Thirty years later, after a night of reminiscing, I decided it was time that the whole world was made aware of Walking Trippy—and the blog Strange Games was born. As the blog grew I received many emails that mentioned other great, almost forgotten games, such as Split the Kipper and Spectacular Deaths, as well as queries such as what is the best game for keeping a party of hyperactive seven-year-olds under control (that would be Underpants Jumping—see page 39, if you are wondering). And now, three years on, I give you Strange Games, the book.
The aim of this book is to detail strange games, unusual sports and bizarre festivals; to reclaim the nation’s MTVd-, MP3d-, Bluetoothed-enabled youth. Its mission: to crowbar a generation of sofa-sitting lazy bastards off their backsides and send them, eager and smiling, off to the shin-kicking fields of the Cotswolds. If it results in even one headrest-embedded DVD player being ripped out so that the kids in the back of the car can concentrate on Finger Jousting or slamming their knuckles down on each other, its job will be done.
This book also includes party games, but there is no mention of pass the parcel and there are no games where you dress like Britney Spears and freeze when the music stops. Instead, there are games like Bucketheads, Body Surfing, and politically incorrect gems like Slave Market. And in this time where children’s parties get ever more expensive (as parents spend small fortunes employing professional entertainers for their little Joshuas and Jemimas and mobile phones become standard fare for party bags), Strange Games makes the revolutionary suggestion that maybe all you need to entertain the little terrors is a roll of gaffer tape and a modicum of imagination.

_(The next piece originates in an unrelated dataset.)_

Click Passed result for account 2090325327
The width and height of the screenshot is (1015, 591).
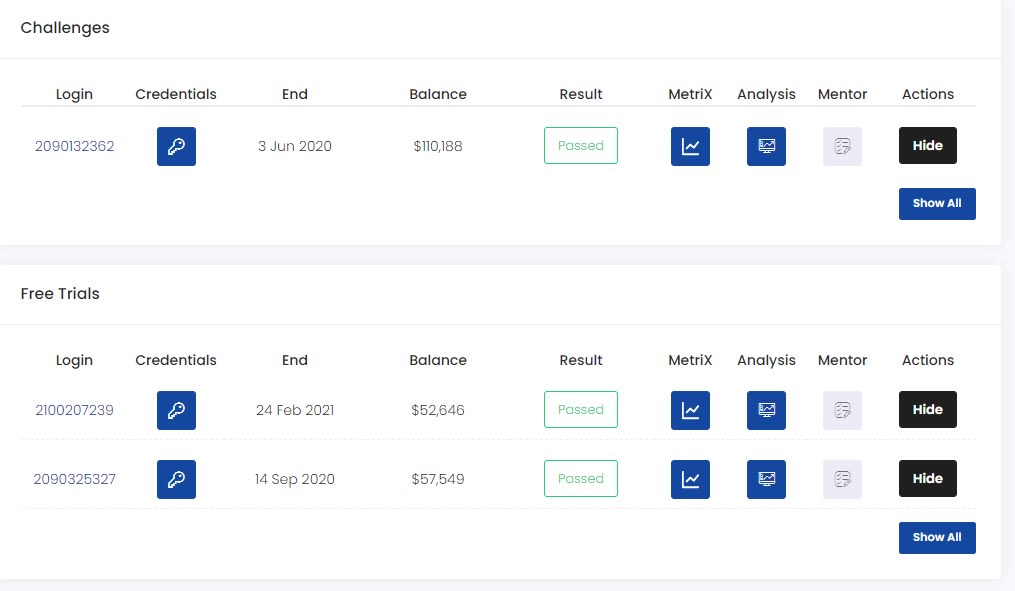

The world of unusual festivals and sports is well covered here, with entries on events from the well-known Cheese Rolling to the obscure, but soon to be Olympic, sport of Watermelon Ski-ing. Fruit and vegetables seem to play a large part in this world: if you are not strapping them to your feet you are throwing them, spitting their seeds, or head-butting them. Of note in this area of oddness are two locales: Finland and Gloucestershire. Both these places can make claim to being capitals of strange games, with Finland being represented by Swamp Soccer, Mobile Phone Throwing, and Wife Carrying (to name but three), and Gloucestershire by Shin Kicking, Cheese Rolling and Woolsack Carrying.

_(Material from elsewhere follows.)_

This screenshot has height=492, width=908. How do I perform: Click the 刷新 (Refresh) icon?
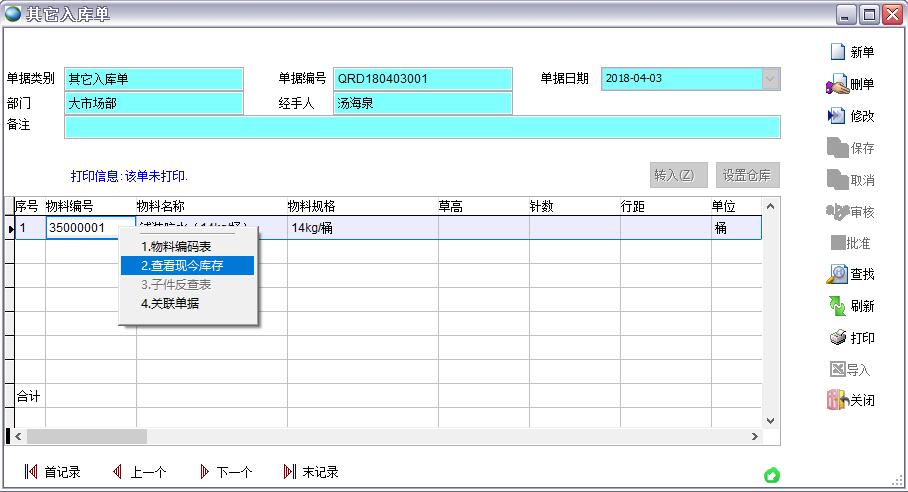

At the back of this book is a calendar detailing various strange events to go and see. Many of these are open to both spectators and new competitors. The chance to become a world champion in life is rare, but the odds greatly increase if you enter the World Worm Charming Festival or the Frozen Pea Throwing Championships.
And as the nation slips unconsiously into a homogeneous mass of couch-dwelling, fast-food guzzling idiots who watch documentaries about obese people that only eat cheese having their lives changed by Scottish poo inspectors, it is time to grab these aforementioned lazy bastards by their melon balls and force them to Toe Wrestle or play Mob Football, or, at the very least, find their nearest field so they can pick up a cow pat and fling it.
If just one person reads this book and decides to start a Dwile Flunking team, I can rest happy and look forward to meeting my maker with the knowledge that I have played my part in making the world a better place. When I close my eyes I have a vision of St Peter opening those pearly gates, smiling as I walk towards him, his hands extended towards me, palms pressed together. I can see his peaceful face now, as I quickly raise one of my hands and slap the back of one of his as hard as I can.